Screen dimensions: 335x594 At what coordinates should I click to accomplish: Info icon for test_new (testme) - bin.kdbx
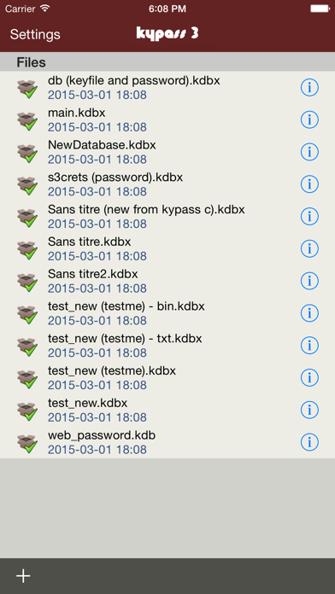pyautogui.click(x=309, y=313)
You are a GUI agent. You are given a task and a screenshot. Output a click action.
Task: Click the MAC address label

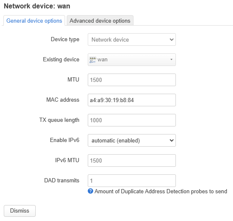pos(63,100)
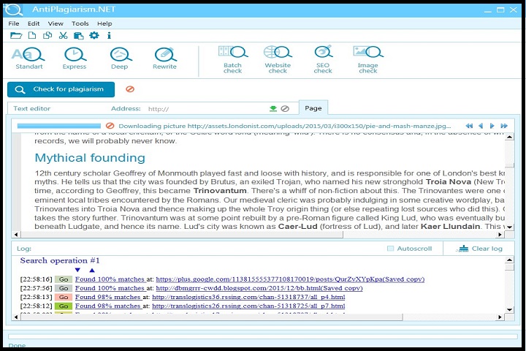Viewport: 526px width, 351px height.
Task: Open the Rewrite check tool
Action: [x=164, y=58]
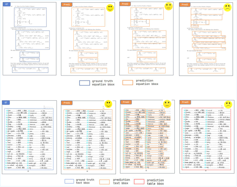
Task: Click the sad face on handwritten Pred3 page
Action: (228, 104)
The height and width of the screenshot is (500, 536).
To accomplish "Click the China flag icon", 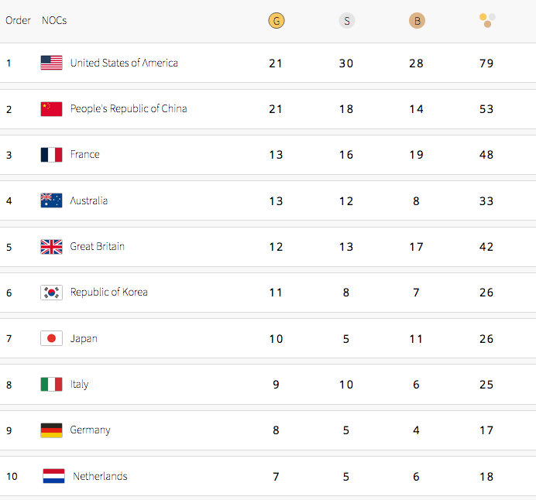I will click(51, 109).
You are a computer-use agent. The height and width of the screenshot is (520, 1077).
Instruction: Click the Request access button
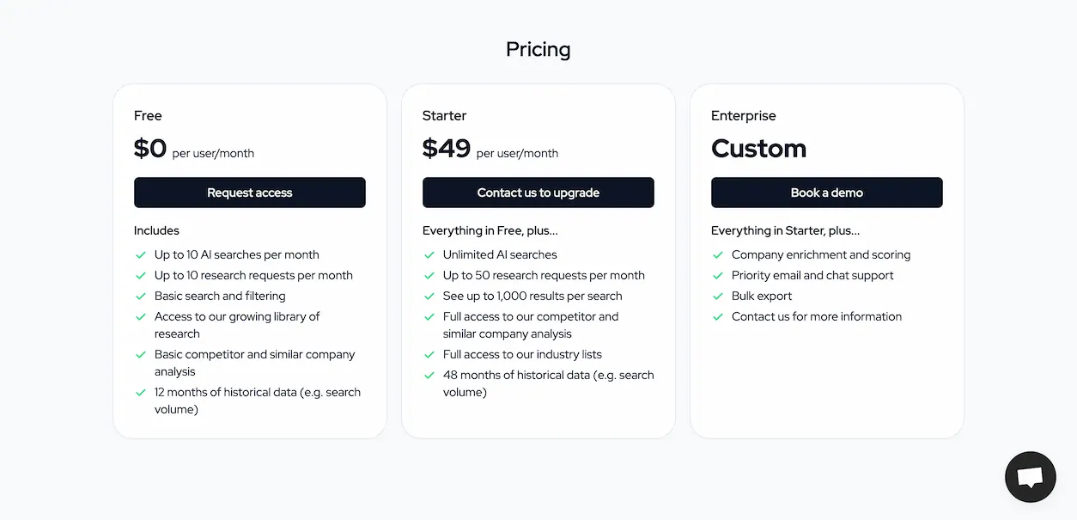point(249,193)
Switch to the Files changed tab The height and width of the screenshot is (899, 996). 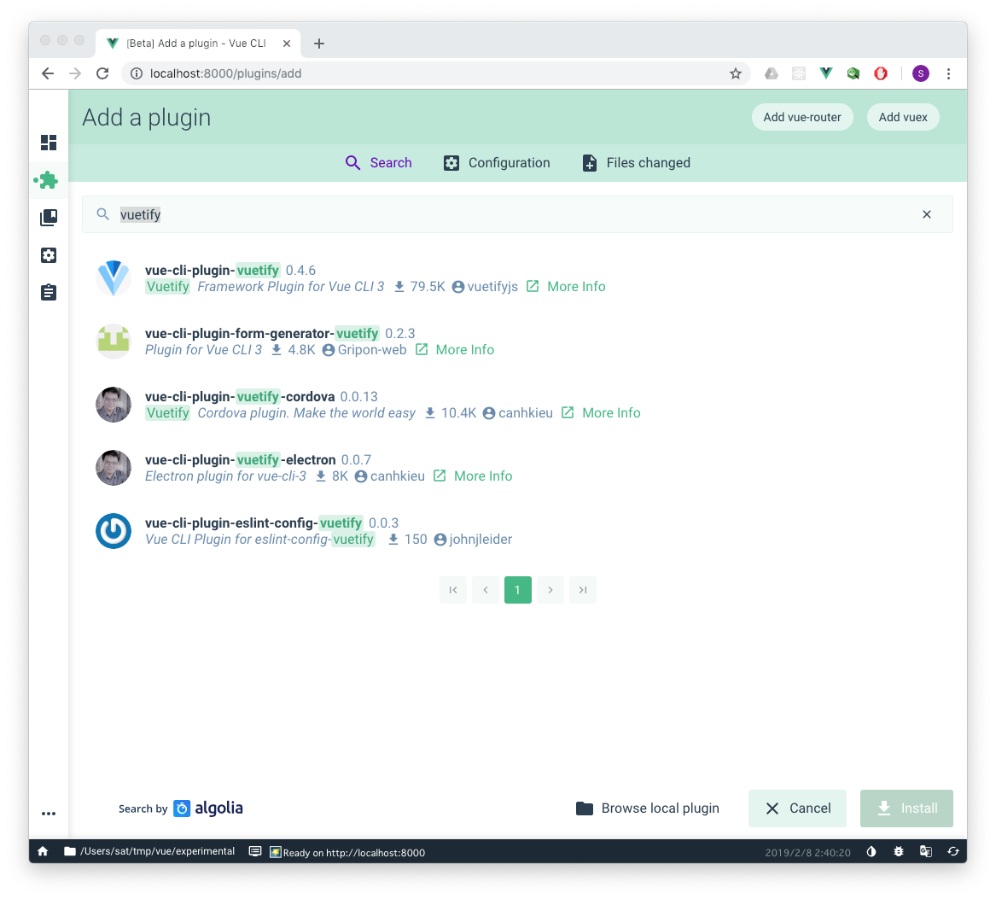[x=636, y=162]
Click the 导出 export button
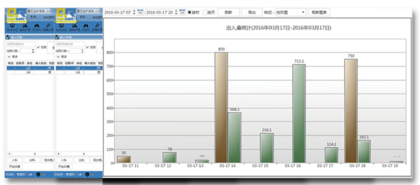This screenshot has width=420, height=185. pos(252,12)
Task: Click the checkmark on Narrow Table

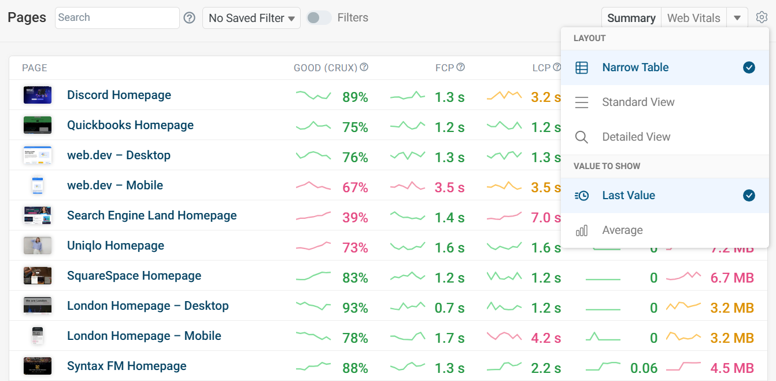Action: point(749,68)
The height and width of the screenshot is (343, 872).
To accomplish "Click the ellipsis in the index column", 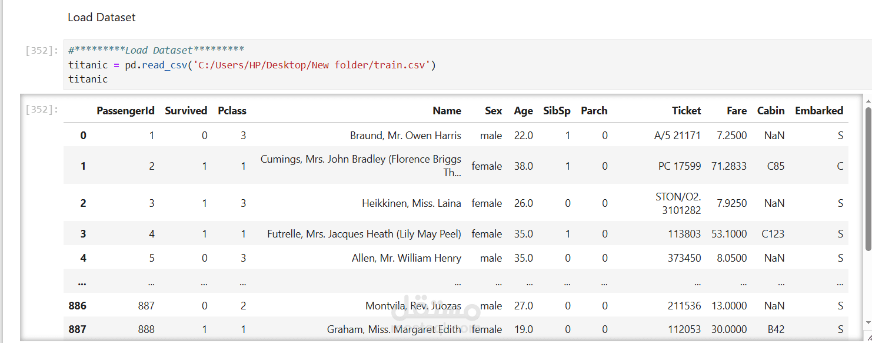I will point(82,282).
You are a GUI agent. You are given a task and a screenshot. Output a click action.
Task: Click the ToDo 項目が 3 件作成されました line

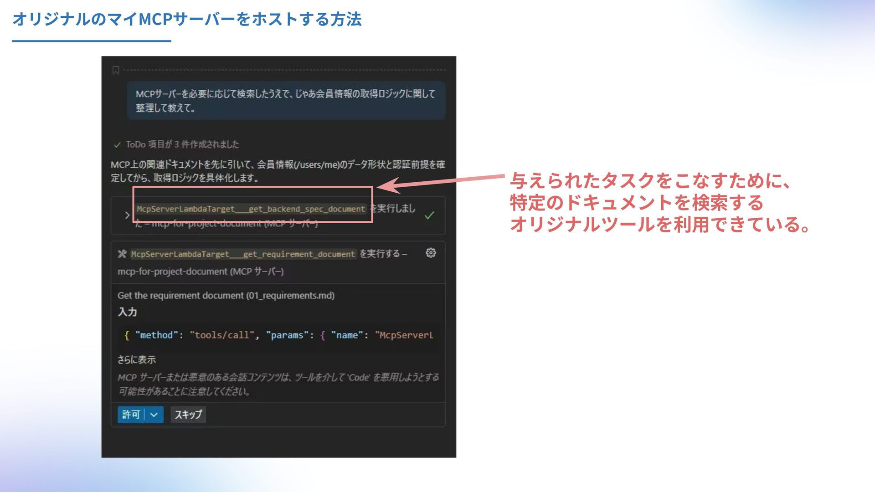click(x=182, y=144)

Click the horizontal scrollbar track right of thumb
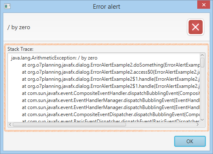pos(161,124)
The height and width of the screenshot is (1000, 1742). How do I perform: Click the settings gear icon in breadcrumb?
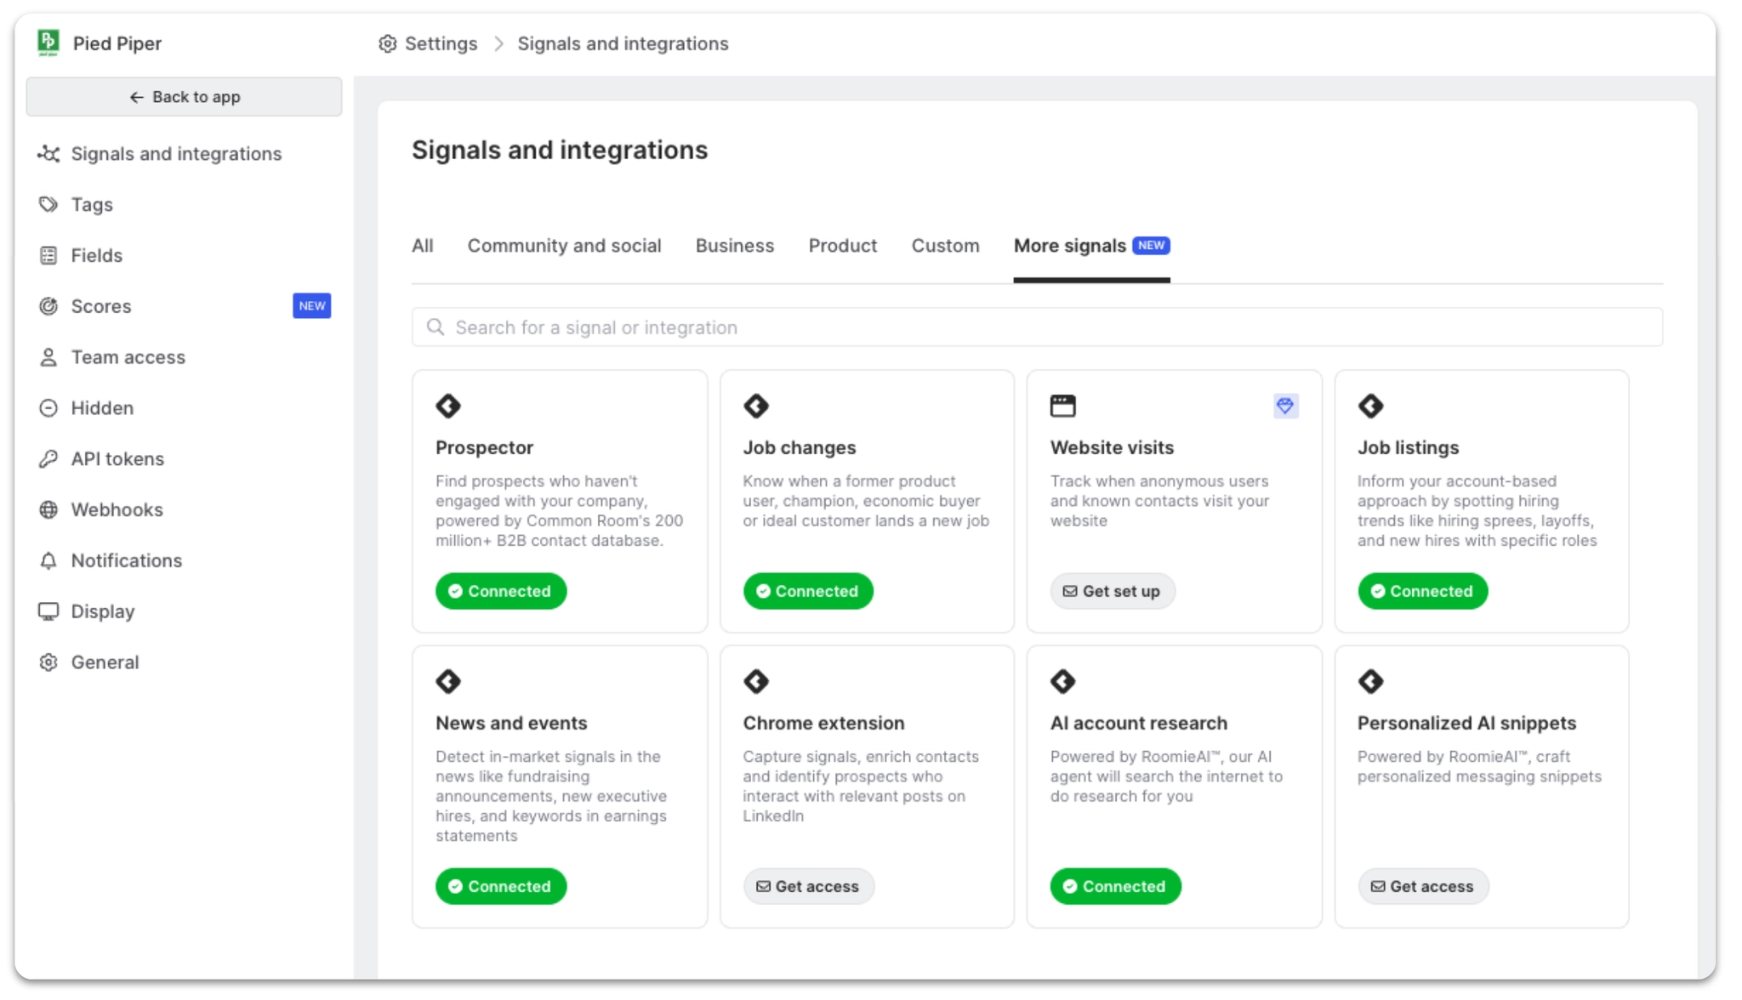pos(388,43)
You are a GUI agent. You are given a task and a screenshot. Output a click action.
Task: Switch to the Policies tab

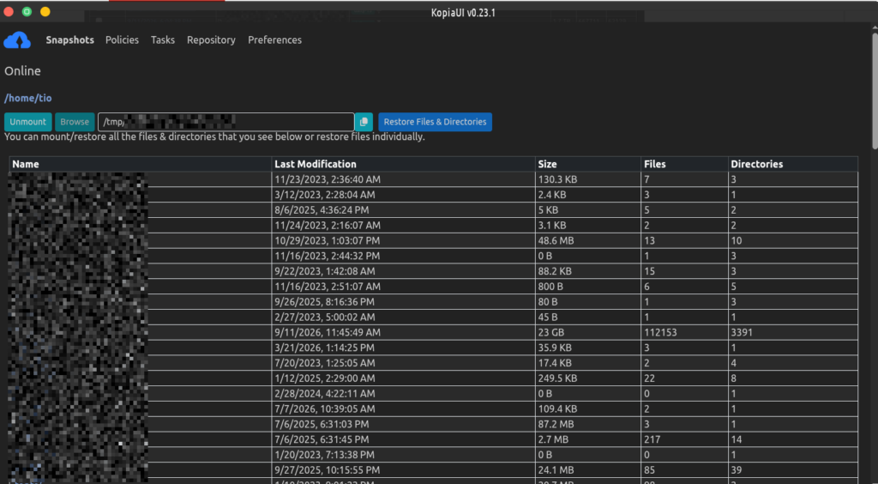[x=122, y=39]
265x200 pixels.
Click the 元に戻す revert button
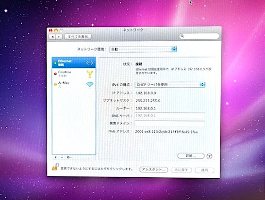(x=181, y=170)
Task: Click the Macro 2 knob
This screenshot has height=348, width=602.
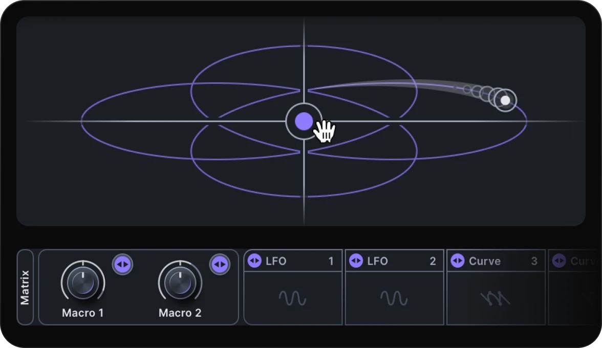Action: click(x=180, y=282)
------------------------
- Written problem -
Starting with the line containing "Task: Click the Macro 2 knob" and going on through the end of the rows, express those lines as a JSON list of strings, one string per line. Leave the pictures out of the answer.

- Expected answer -
[
  "Task: Click the Macro 2 knob",
  "This screenshot has height=348, width=602.",
  "Action: click(x=180, y=282)"
]